Abbiamo analizzato, discusso, dissezionato, deprecato, descritto in innumerevoli saggi, libri, film e canzoni l’incomunicabilità tra donna e uomo; abbiamo teorizzato, constatato e infine accettato l’incomunicabilità tra le rispettive varianti e relative combinazioni; ci siamo spinti oltre la prometeica frontiera della inimmaginabile e innominabile incomunicabilità tra gli umani e il proprio cane: è giunta l’ora di squarciare il velo su un altro macigno che pesa sulla civiltà occidentale: l’incomunicabilità tra l’uomo e il suo barbiere.

Quell’uomo in giacca-camice bianca un po’ da infermiere psichiatrico, che maneggia esperto un rasoio a pochi centimetri dalla nostra giugulare, che dissimula la sua indignazione quando ci vede varcare la soglia del suo feudo alle 7 del venerdì sera, che sfodera il suo brillante sorriso se invece ci vede alle 8 del sabato mattina per trattenerci colà fino alle 14, ci accoglie con uno squillante “Buongiorno ingegnere ! Il solito ?” e noi, pigri distratti sciagurati e incoscienti, ogni volta rispondiamo ““, per farla breve, pensando ogni volta che la definizione di “solito”, dopo quindici anni di frequentazione, sia ormai concordata tra le parti.

Invece no, perche’ ciascuno dei due concepisce il “solito” in maniera diametralmente opposta.

Dice: imponiti, sii deciso, fai sentire la tua volontà, esercita il tuo sacrosanto diritto di cliente che ha sempre ragione. “Me li faccia ben corti, sfumati sulla nuca e senza riga.
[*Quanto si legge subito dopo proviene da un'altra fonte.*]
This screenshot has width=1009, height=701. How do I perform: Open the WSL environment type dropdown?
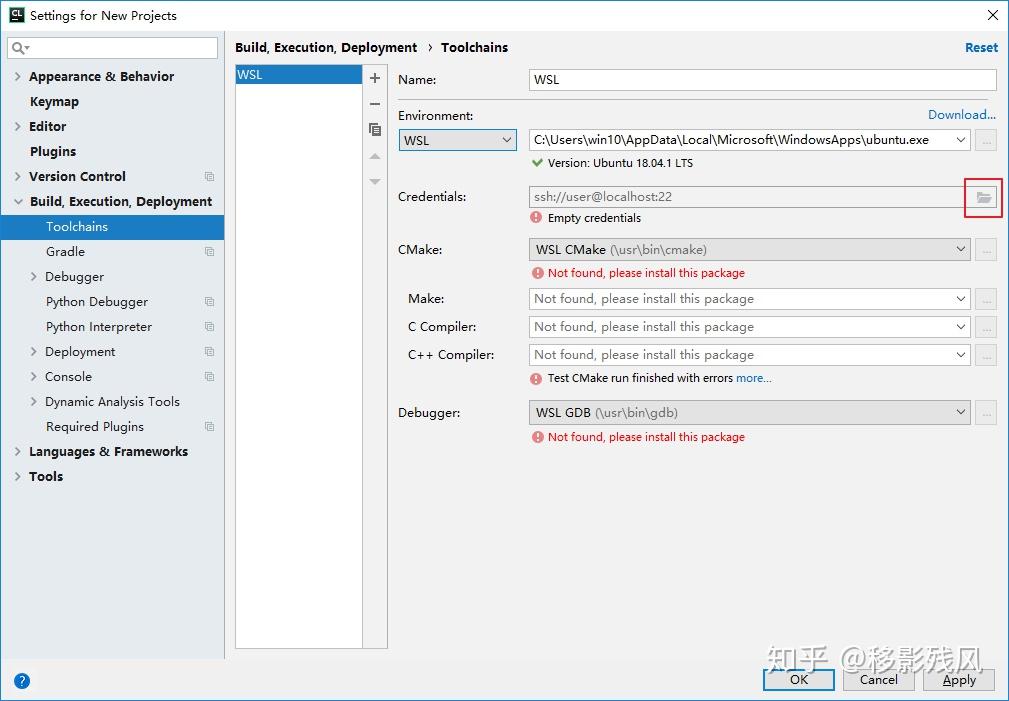458,141
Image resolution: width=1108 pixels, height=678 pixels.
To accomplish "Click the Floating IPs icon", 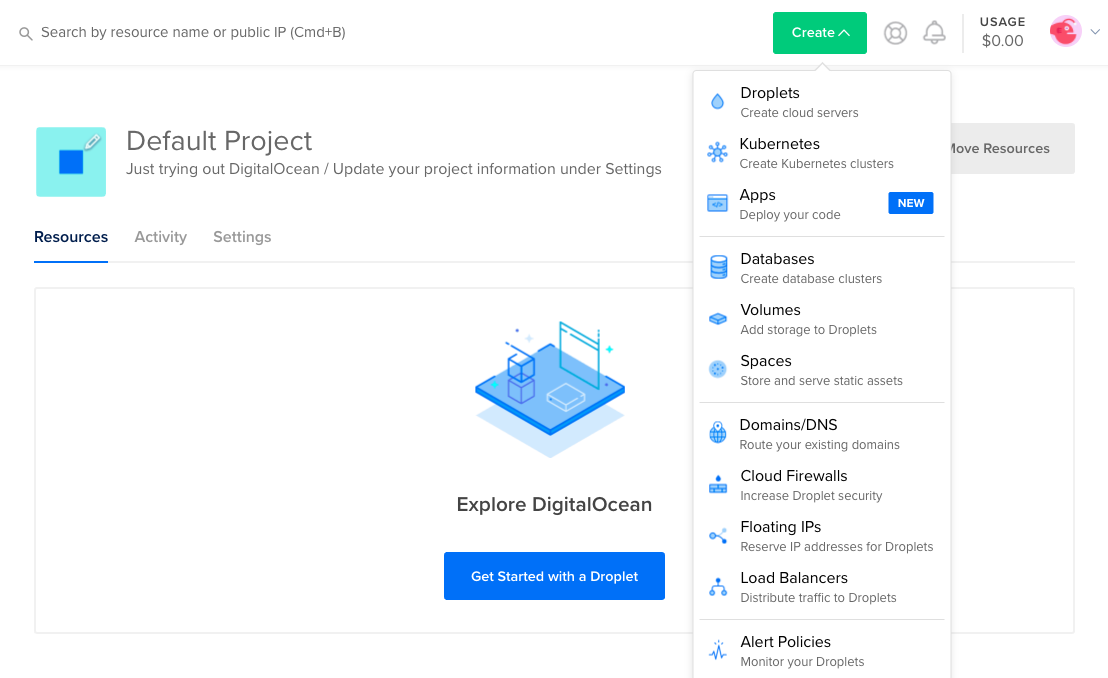I will pos(717,534).
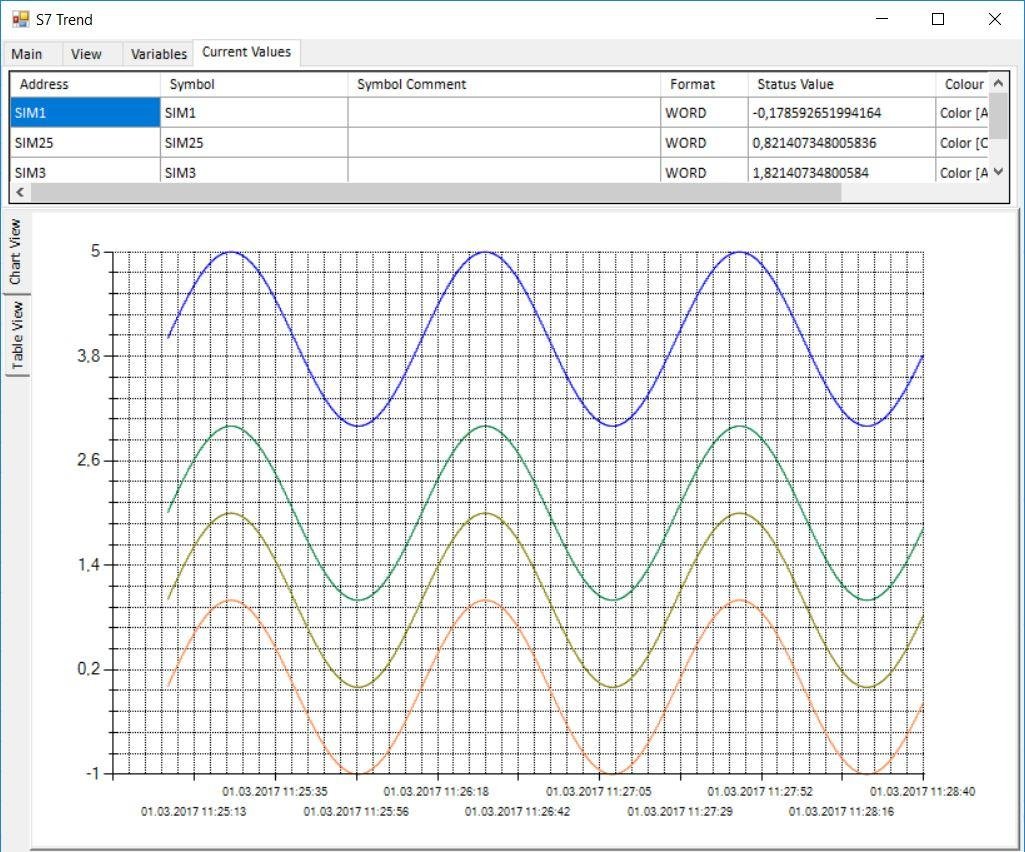
Task: Maximize the S7 Trend window
Action: click(x=938, y=19)
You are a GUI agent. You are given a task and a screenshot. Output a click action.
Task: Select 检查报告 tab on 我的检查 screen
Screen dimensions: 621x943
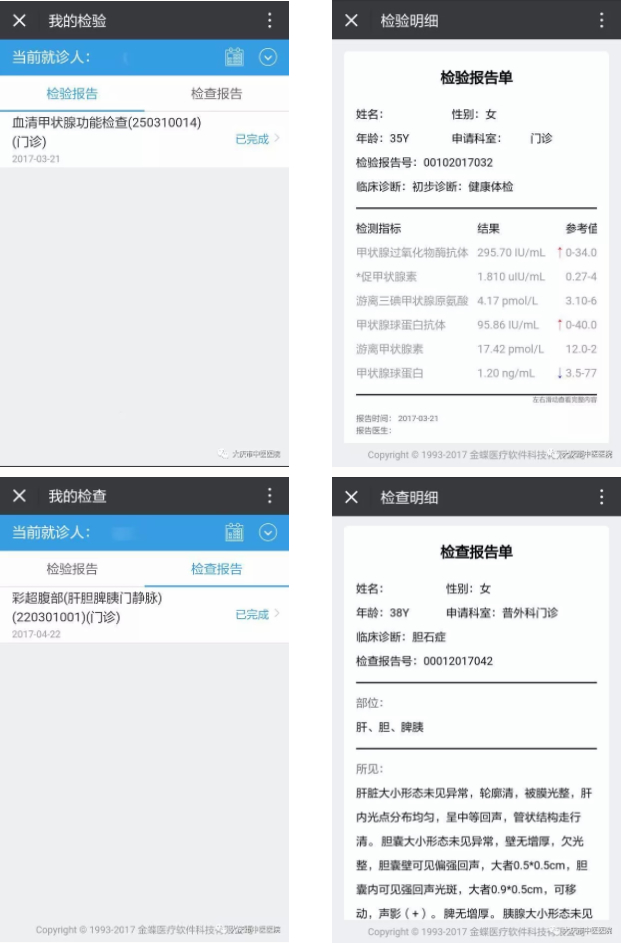216,569
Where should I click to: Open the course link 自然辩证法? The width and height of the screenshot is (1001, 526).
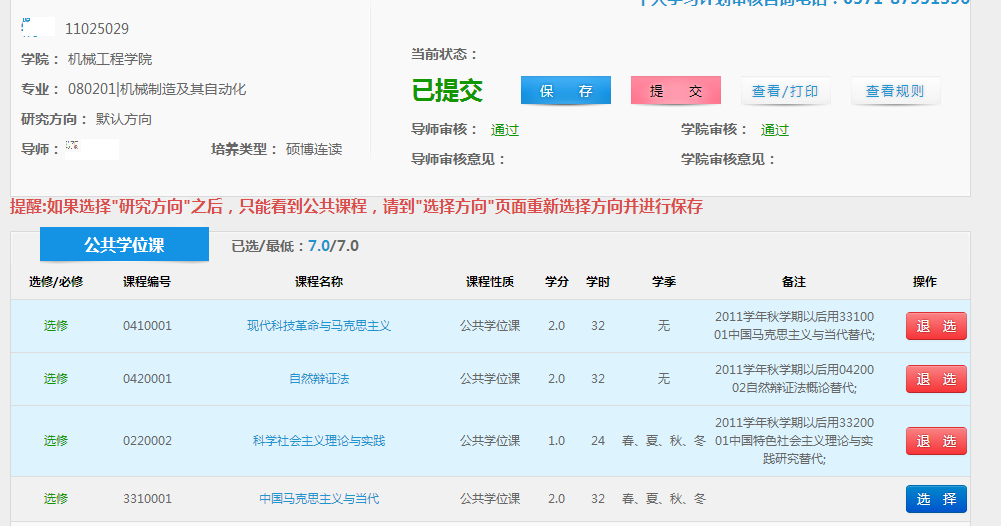[319, 379]
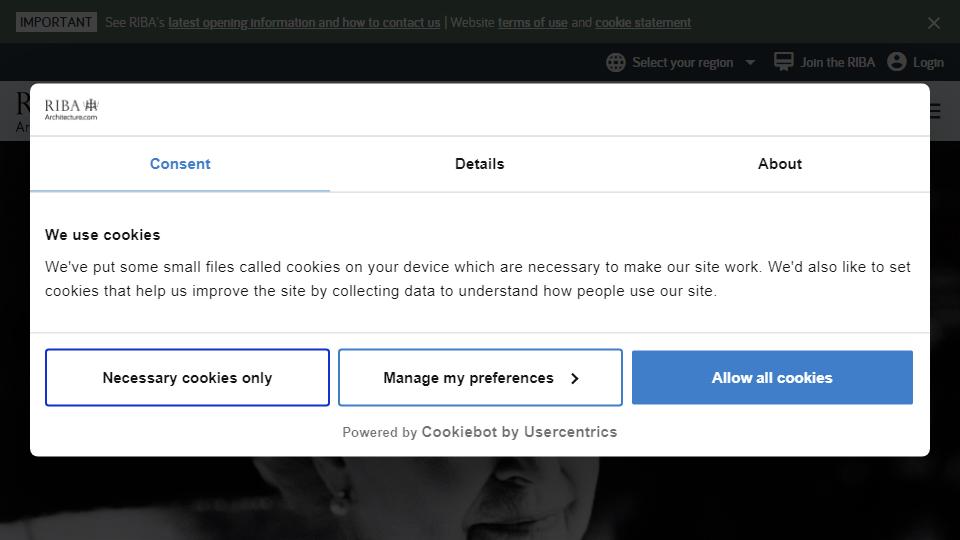Viewport: 960px width, 540px height.
Task: Switch to the Details tab
Action: pyautogui.click(x=479, y=164)
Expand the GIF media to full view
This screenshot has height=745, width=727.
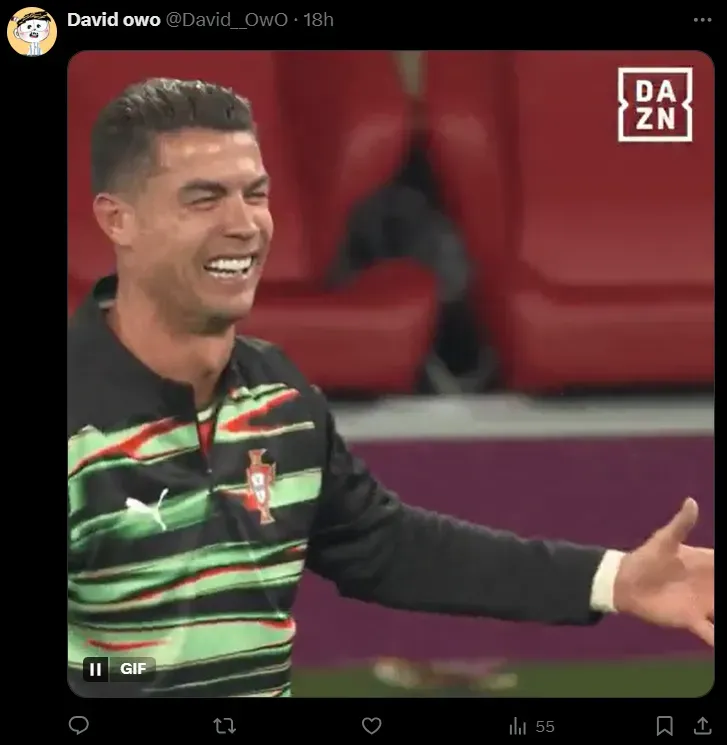(x=391, y=374)
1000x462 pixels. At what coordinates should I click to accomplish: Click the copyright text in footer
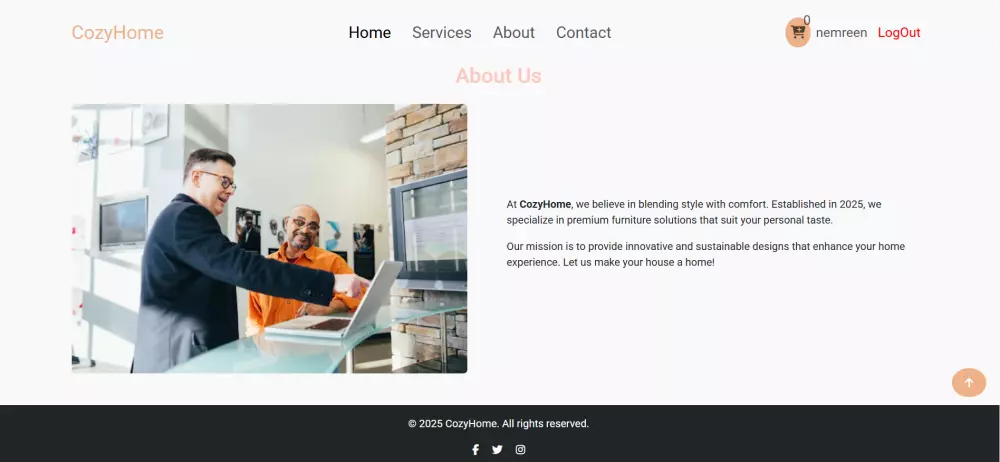499,424
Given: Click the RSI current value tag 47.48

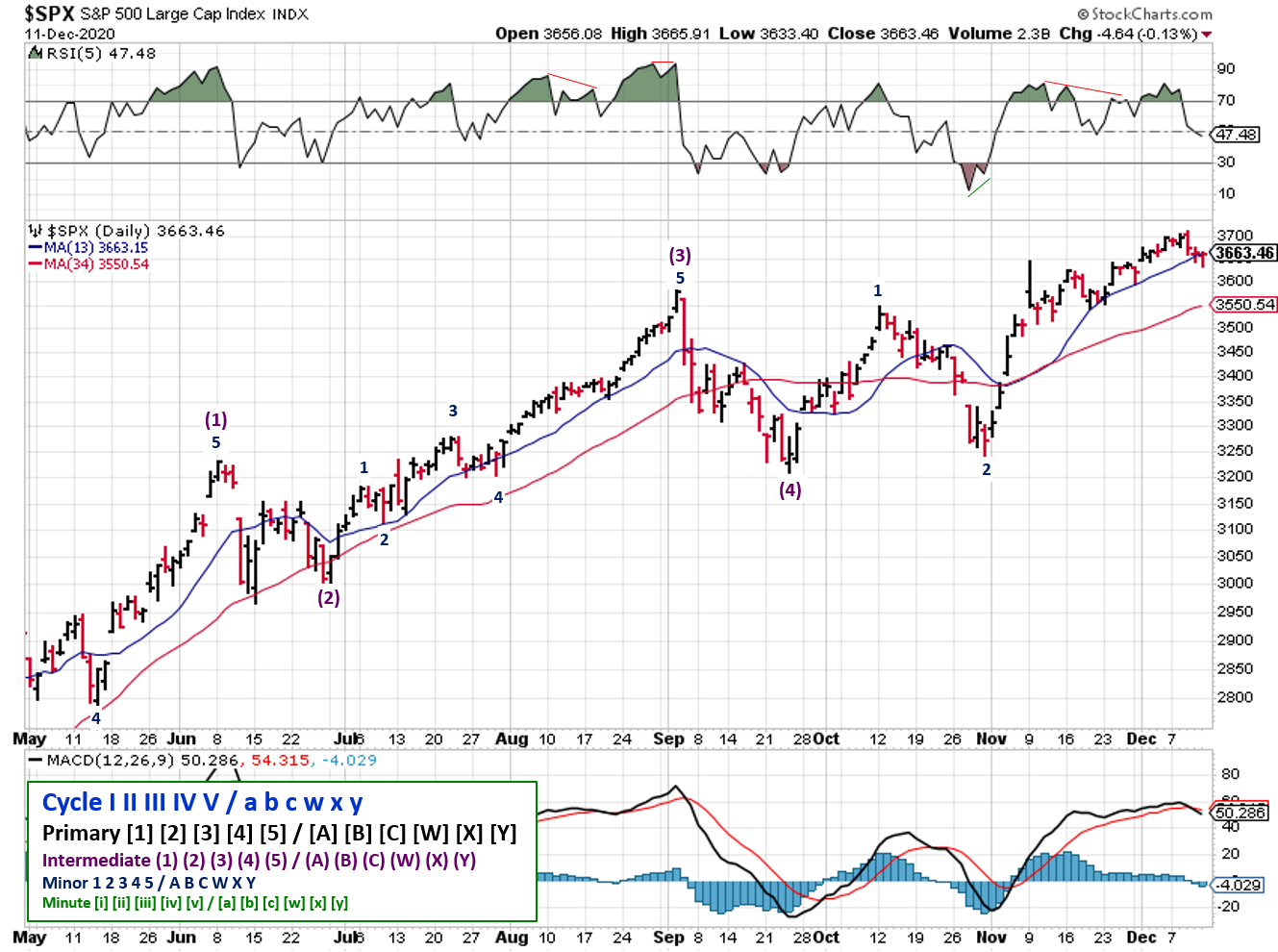Looking at the screenshot, I should pos(1237,134).
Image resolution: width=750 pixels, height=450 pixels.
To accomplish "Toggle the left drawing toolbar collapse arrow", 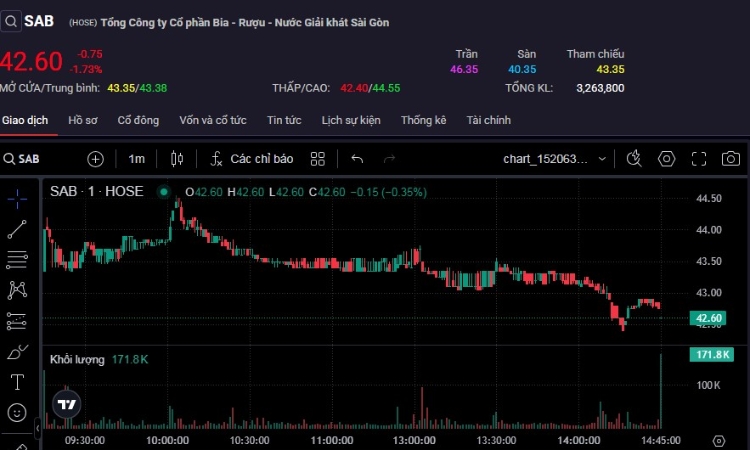I will coord(38,428).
Niente gel.“, dici perentorio. Dopo mezz’ora di taglia, accorcia, sfuma, cesella, sforbicia, il tuo personal hair-dresser strappa, con un coreografico “Voilà !” e magari un saltello, il mini-lenzuolo che ti ha strangolato fino a quel momento. Ti rimetti gli occhiali e…basette lunghe due dita, riga a destra stile fotografia di classe in quinta elementare. Ti ha risparmiato il gel, pero’. Fremente di rabbia e di delusione dici a te stesso “Adesso basta !“, infili il cappotto, ti avvicini alla cassa pronto a fare un quarantotto. Paghi, prendi la ricevuta e via. “Arrivederci ingegnere, ci vediamo il mese prossimo!“.